By Bill Wine
KYW Newsradio 1060
PHILADELPHIA (CBS) — What sparks most Sparks flicks are the sparks. The romantic sparks, that is.
And that’s also the case in this latest romantic drama to emerge from a novel by author Nicholas Sparks, Safe Haven, just as it was in the seven previous movies (The Notebook, Dear John, The Lucky One, The Last Song, Nights in Rodanthe, Message in a Bottle, and A Walk to Remember).
But the adaptation formula gets tweaked this time, and veteran director Lasse Hallstrom (Dear John, Salmon Fishing in the Yemen, My Life as a Dog, Once Around, Chocolat, What’s Eating Gilbert Grape, The Cider House Rules) delivers a movie that’s nearly as much a dark thriller as it is a romance, and that tucks a few intriguing and uncharacteristic surprises into the narrative’s hem.
Julianne Hough plays Katie, a young woman who leaves Boston in a hurry, boarding a bus and heading for anywhere else — this one’s heading for Atlanta — and leaving a guilty secret and enormous trouble behind.
When the bus stops in the small coastal town of Southport, NC, she disembarks with the intention of starting a new life there and quickly lands a waitress job at the local seafood shack.
Among the people she meets in this friendly little town are a general store owner named Alex, played by Josh Duhamel, a widower with two young children (played by Noah Lomax and Mimi Kirkland).

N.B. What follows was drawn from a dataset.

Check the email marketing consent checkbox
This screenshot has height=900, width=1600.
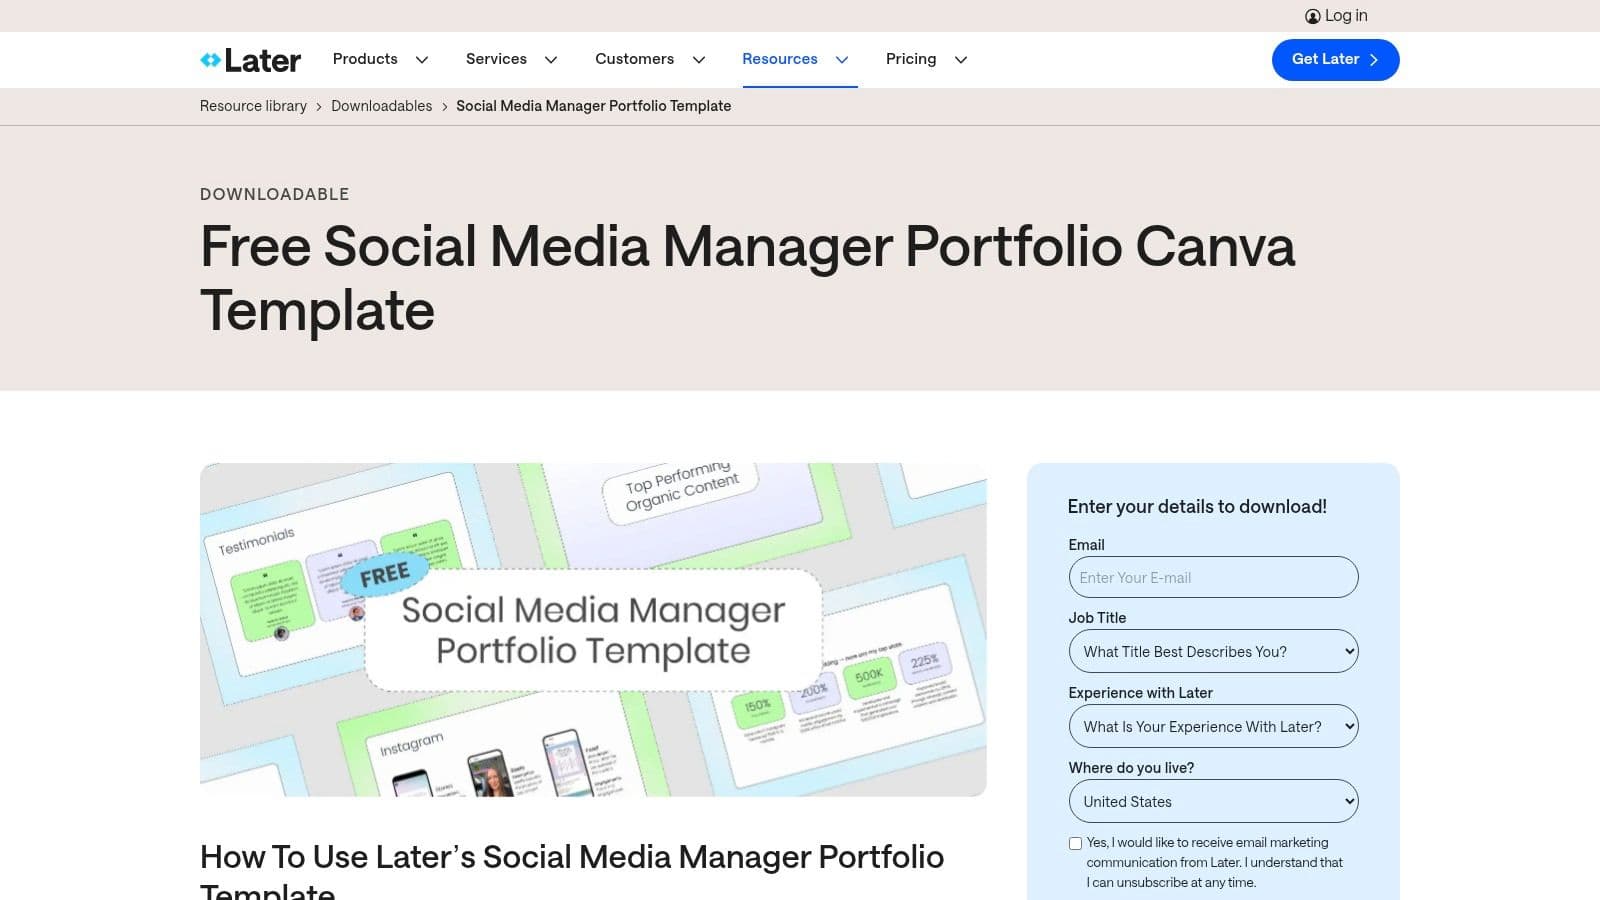click(1075, 843)
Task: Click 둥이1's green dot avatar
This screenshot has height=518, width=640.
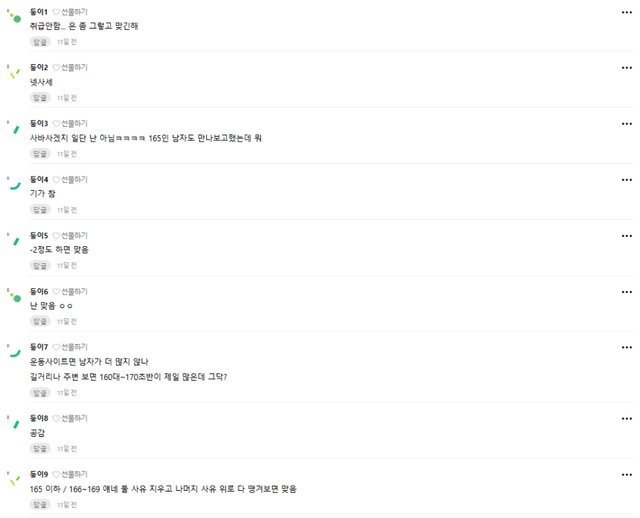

A romance blossoms despite their mutual reluctance -– hers because of the secret she harbors, his because he’s still grieving his wife’s tragic death -– and an angry, obsessive Boston cop (David Lyons) who continues to hunt her down.

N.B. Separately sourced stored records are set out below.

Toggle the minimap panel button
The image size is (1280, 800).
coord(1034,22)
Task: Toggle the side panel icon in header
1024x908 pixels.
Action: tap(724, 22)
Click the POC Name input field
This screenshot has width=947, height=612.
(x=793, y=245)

But eventually Katie’s past will catch up with her and present itself as a threat to any future she might have with Alex.
Hallstrom, working from the adapted screenplay by Leslie Bohem and Dana Stevens, moves things along at a leisurely pace consistent with the laid-back lifestyle on display on the picturesque coast of North Carolina, and he exhibits a palpable sense of place.

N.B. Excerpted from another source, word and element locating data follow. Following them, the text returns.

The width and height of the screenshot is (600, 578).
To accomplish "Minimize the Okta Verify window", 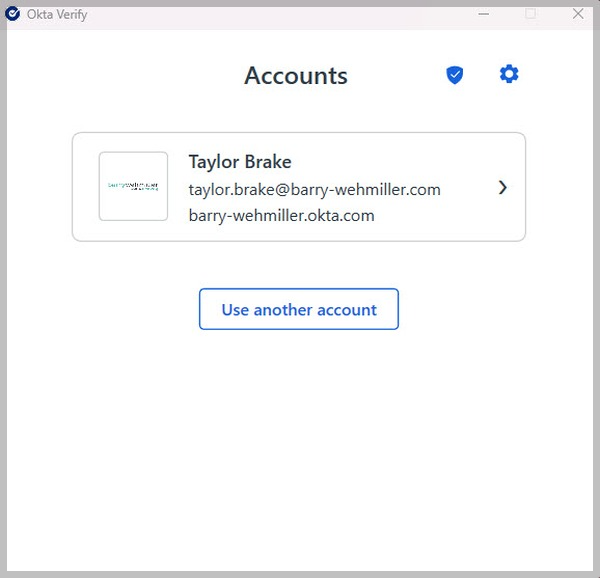I will pyautogui.click(x=483, y=14).
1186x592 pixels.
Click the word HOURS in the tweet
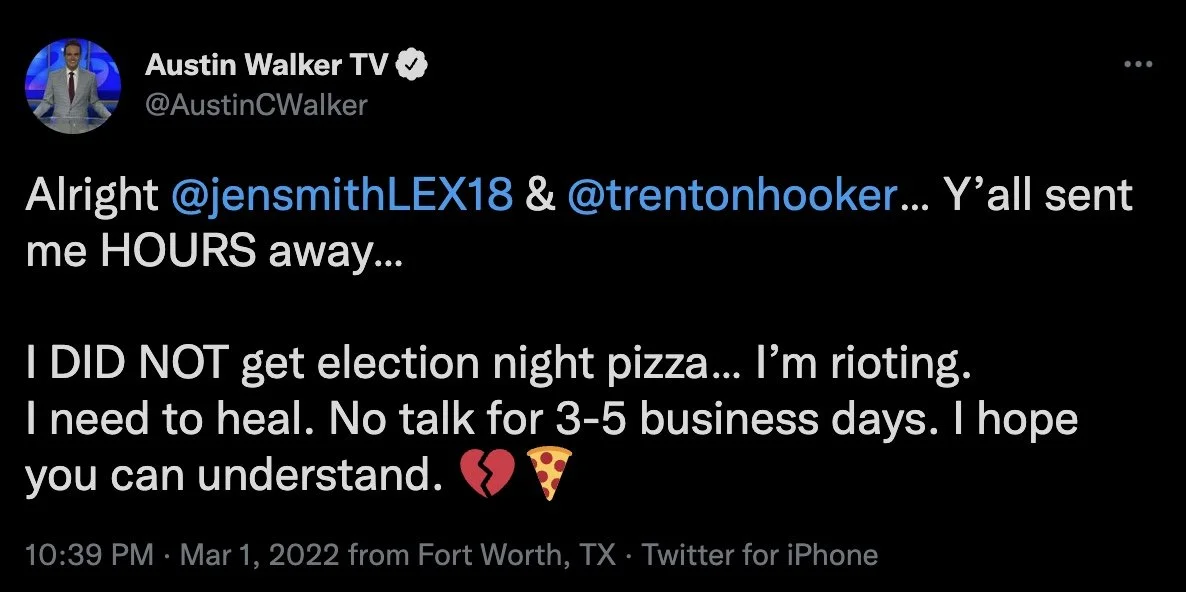coord(179,253)
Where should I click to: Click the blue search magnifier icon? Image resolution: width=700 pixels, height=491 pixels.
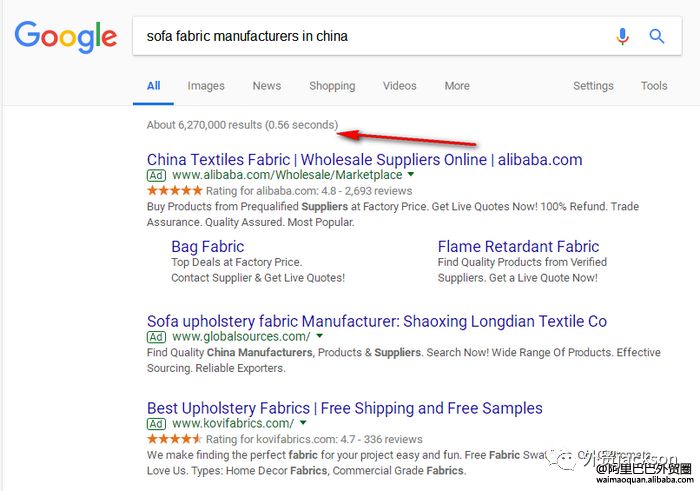click(x=657, y=37)
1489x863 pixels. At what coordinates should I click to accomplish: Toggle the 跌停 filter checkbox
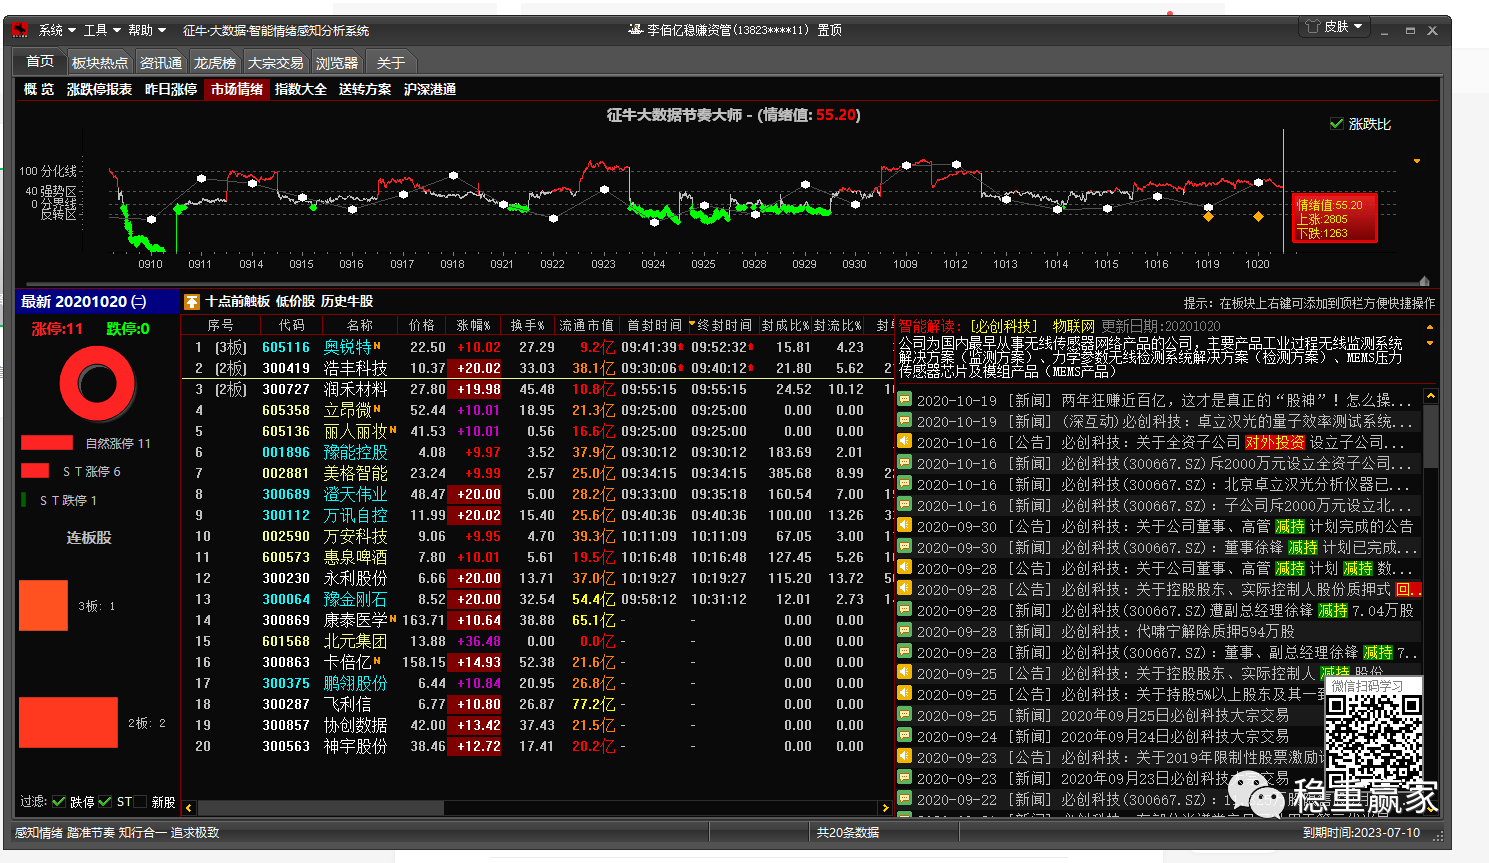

But he also gets unforced chemistry and natural likability from Hough and Duhamel — enough so that the over-reliance on calamity and coincidence that characterizes the extended climax is not as bothersome as it might have been in a less charming movie.
There are times when Safe Haven is perhaps a bit too much of an extended Hallmark card, but its heartfelt commitment to that level of emotional honesty -– undeniably shmaltzy but well north of sappy –- ought to please Valentine’s season audiences anyway.
So we’ll escape 2½ stars out of 4 for a romantic drama with a bit of an edge. The combination of sentimentality and tension help Safe Haven simultaneously deliver a kiss and a kick.